Unserer erster Jahrgang hat sein Abi

Abiturklasse 2014 kl

Pia Dübler, Alina Jürgens, Helene Pochte, Daniel Hahn (vorn), Robin Meyer, Julia Schnell, Linn Nilsson, Svea Kuba, Charlene Heidmann, Isabel Puscher und Jeanette Erhardt

Endlich sind die diesjährigen Abiturprüfungen vorbei!

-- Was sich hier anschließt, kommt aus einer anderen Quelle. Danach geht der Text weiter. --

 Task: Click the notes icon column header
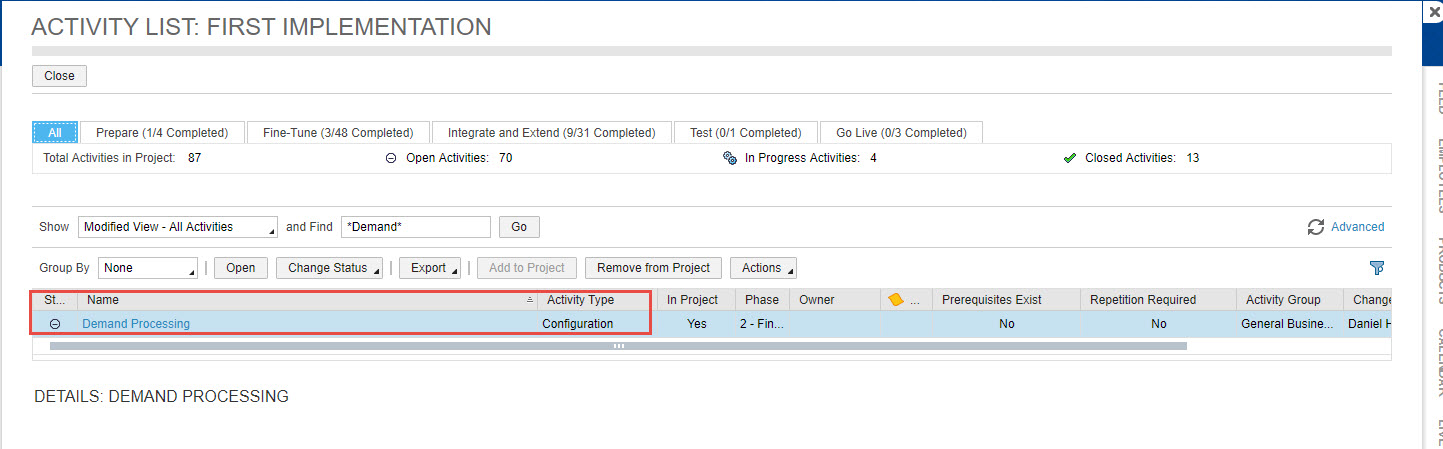tap(895, 300)
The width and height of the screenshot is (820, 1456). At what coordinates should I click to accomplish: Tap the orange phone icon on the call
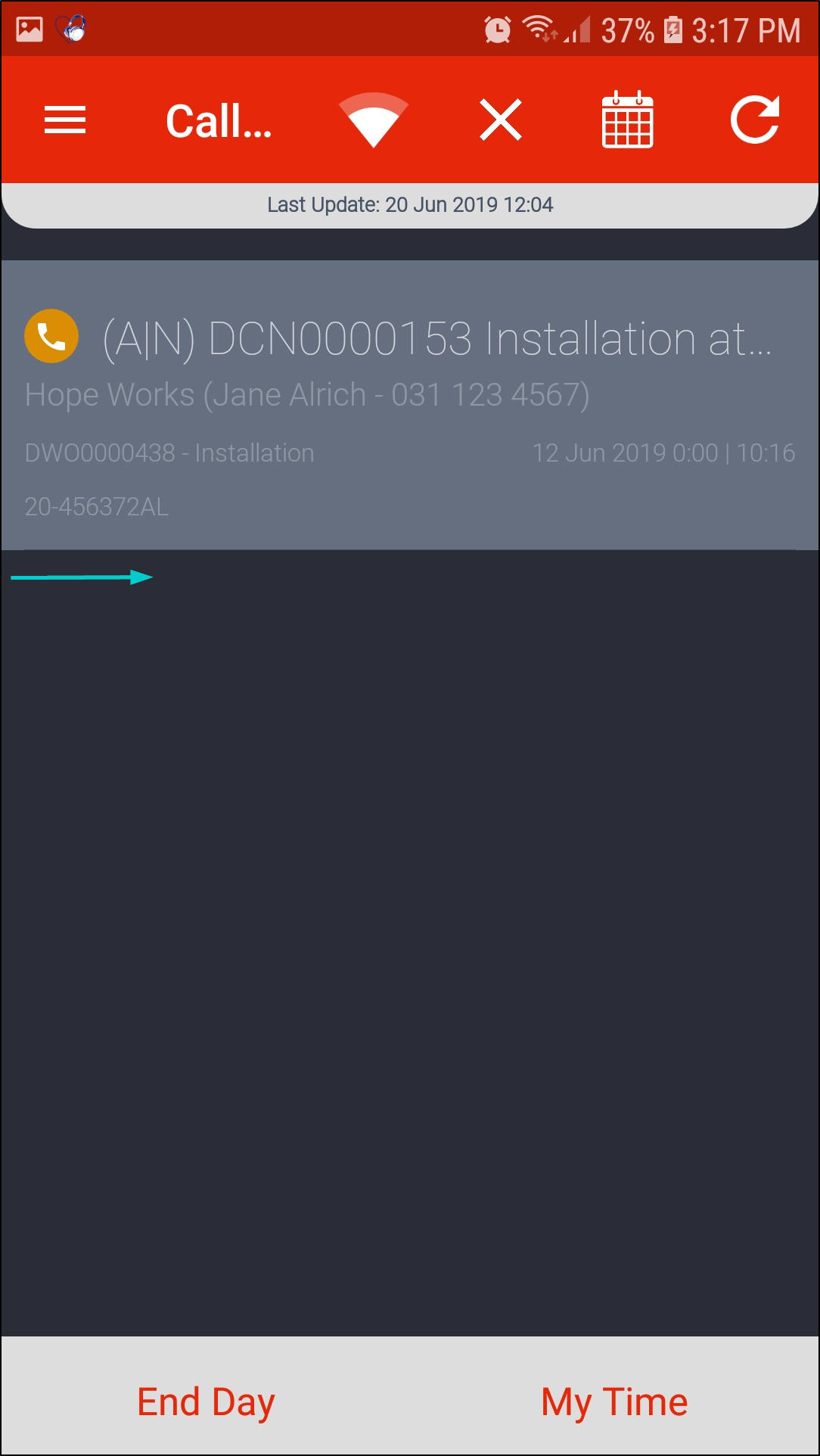point(51,336)
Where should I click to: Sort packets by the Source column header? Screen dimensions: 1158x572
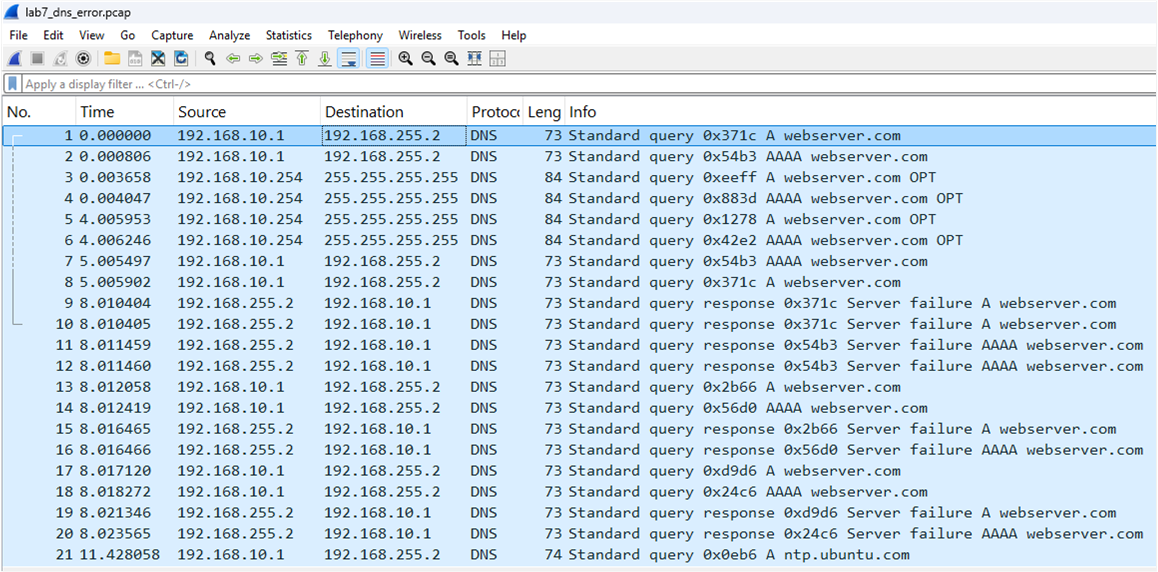pos(202,112)
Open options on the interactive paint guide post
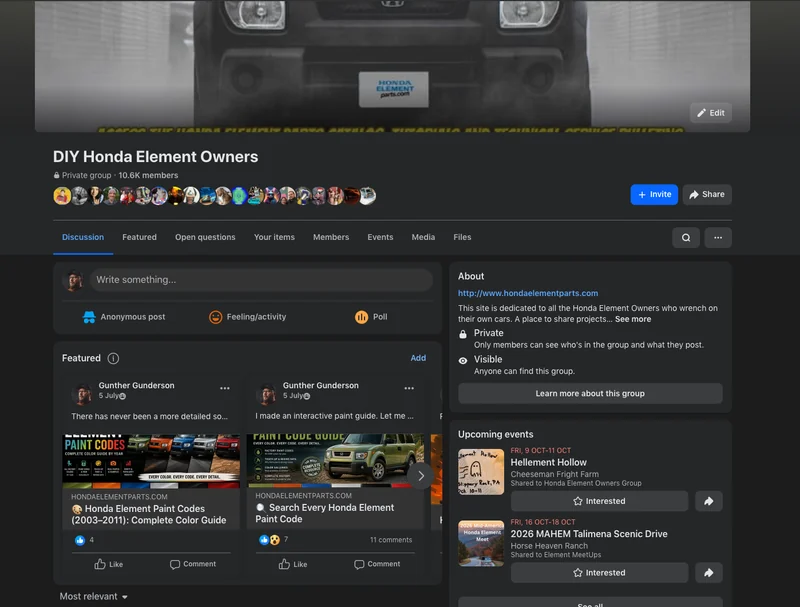This screenshot has width=800, height=607. (409, 388)
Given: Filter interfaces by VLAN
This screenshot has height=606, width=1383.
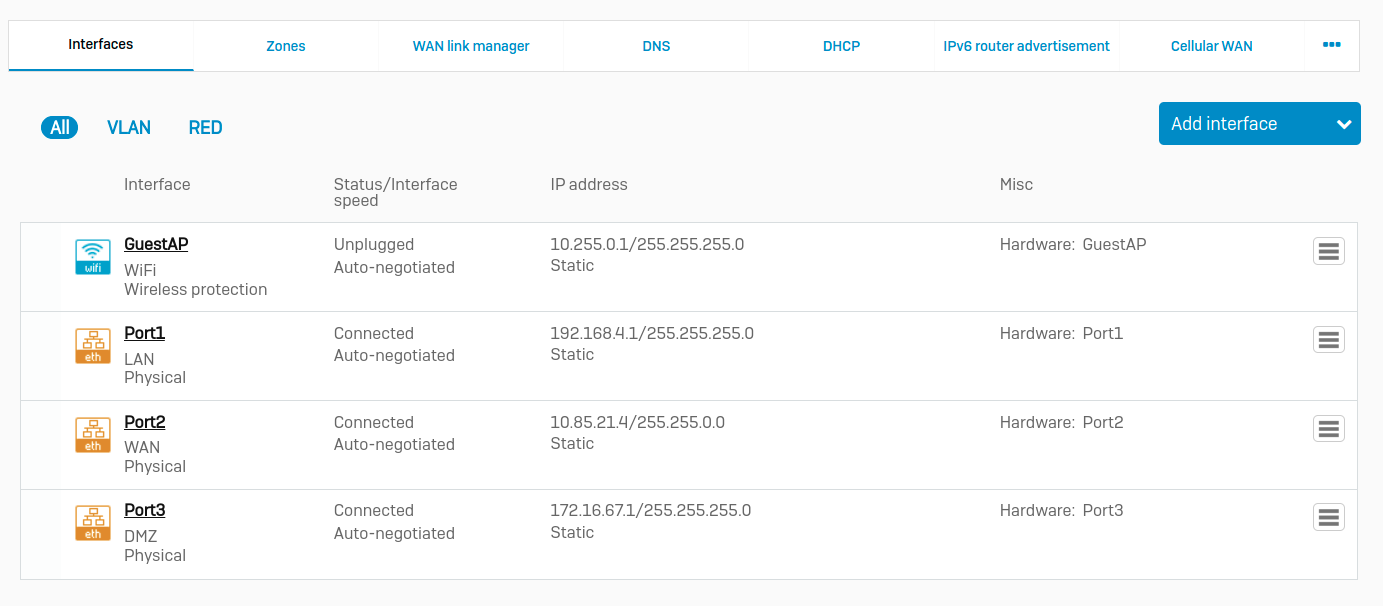Looking at the screenshot, I should pyautogui.click(x=129, y=128).
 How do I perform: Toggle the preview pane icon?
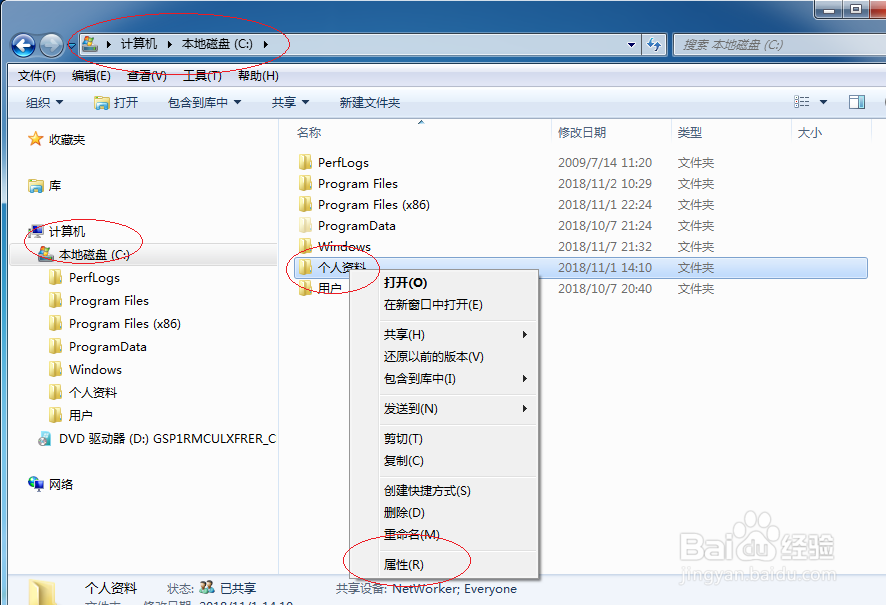857,102
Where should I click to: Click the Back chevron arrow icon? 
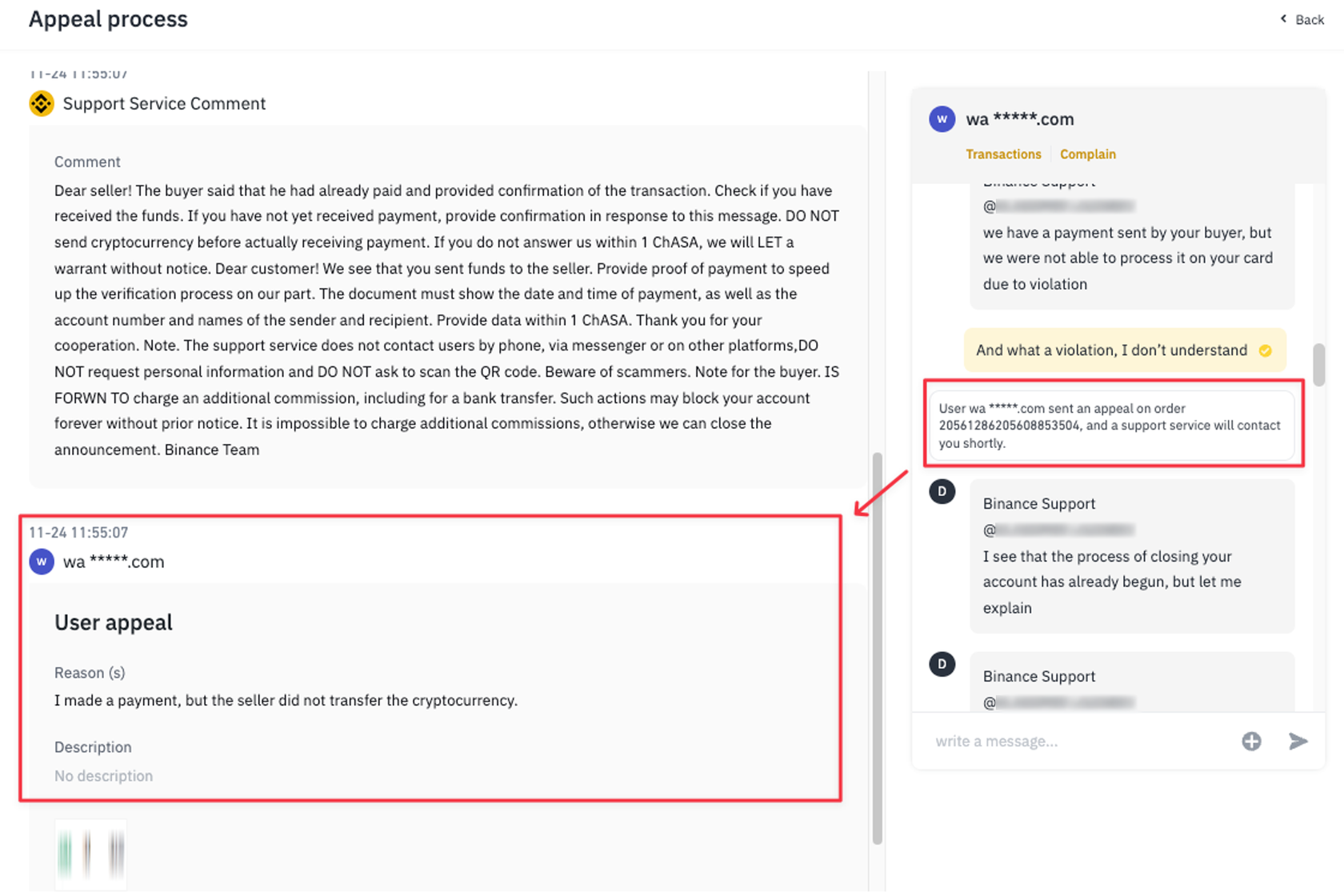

Auch in der  Jeetzeschule in Salzwedel stellten sich zum ersten Mal seit der Gründung im Jahr 2005 Schülerinnen und Schüler den Prüfungen der gymnasialen Oberstufe. Die Ergebnisse können sich sehen lassen, alle 12 Schülerinnen und Schüler haben haben den schulischen Teil der Fachhochschulreife oder die Hochschulreife erreicht und so erhielt am Donnerstag der erste Abiturjahrgang nach dreizehn Schuljahren seine Zeugnisse.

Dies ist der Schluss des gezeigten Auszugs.